It is a terrible story, the story of Abraham and Isaac. It is terrible in what God would ask of Abraham. It is terrible in what Abraham was prepared to do. It was terrible in what would happen to Isaac. Up to the moment when the knife was poised above the body of the boy, this story of unconditional trust and sacrificial obedience is frightening. We rightly shudder at the thought of what was about to transpire.

But at that dreadful moment, God knows what he had hoped would be the case, enabling the moment to be transfigured. Death would not prevail, but life would find a way. ‘Do not harm him, for now I know you fear God. You have not refused me your son, your only son.’

It would be God himself who would go through to the ultimate sacrifice, not Abraham. It was God who did not refuse us his son, his only Son. What God would not demand of others, he would demand of himself for others. There would be no limit placed on God’s love for us; he would deliver up his son on the cross.

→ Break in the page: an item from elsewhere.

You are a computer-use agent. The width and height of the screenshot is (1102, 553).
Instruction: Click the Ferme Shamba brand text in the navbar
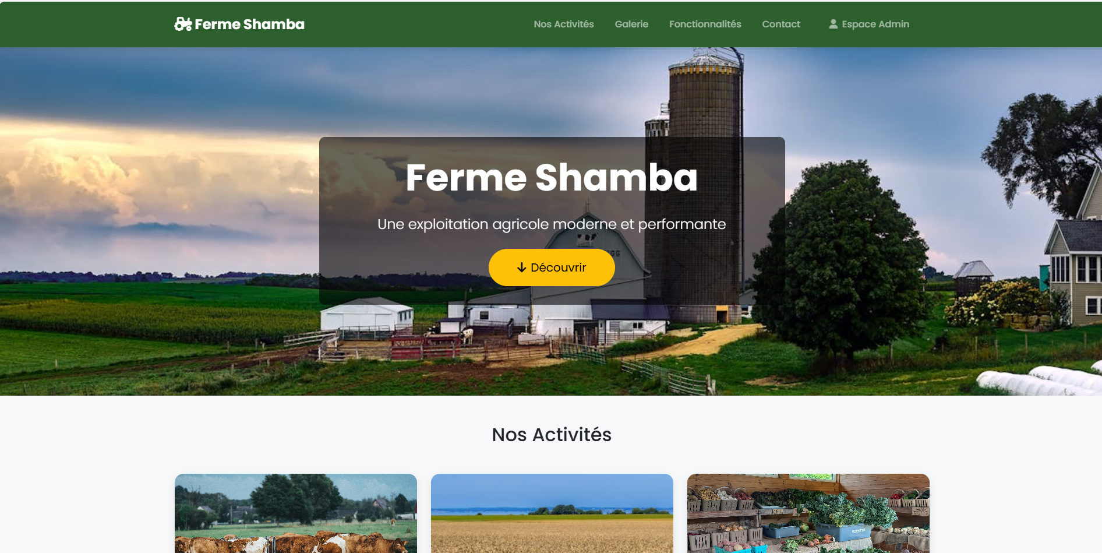(x=249, y=24)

Why would God take this dreadful path, spared to Abraham? As St Paul said, ‘since God did not spare his own Son, but gave him up to benefit us all, we may be certain, after such a gift, that he will not refuse anything he can give.’ The gift of the sacrifice of Jesus’ life is the gift of the saving of our lives. And we need this gift. As Isaac trusted in his father, so we need to trust in God’s Son, given for us. ‘This is my Son, the Beloved. Listen to him.’ Trust in him, for only in him will we be saved, as Isaac was.

The transfiguration of Jesus reveals to the disciples the effects of the sacrifice God would be prepared to make, beyond what he would ask of anyone else. It could only be properly revealed through the path of the cross: ‘tell no one until I have risen from the dead.’ We are the beneficiaries of the sacrifice of God’s Son.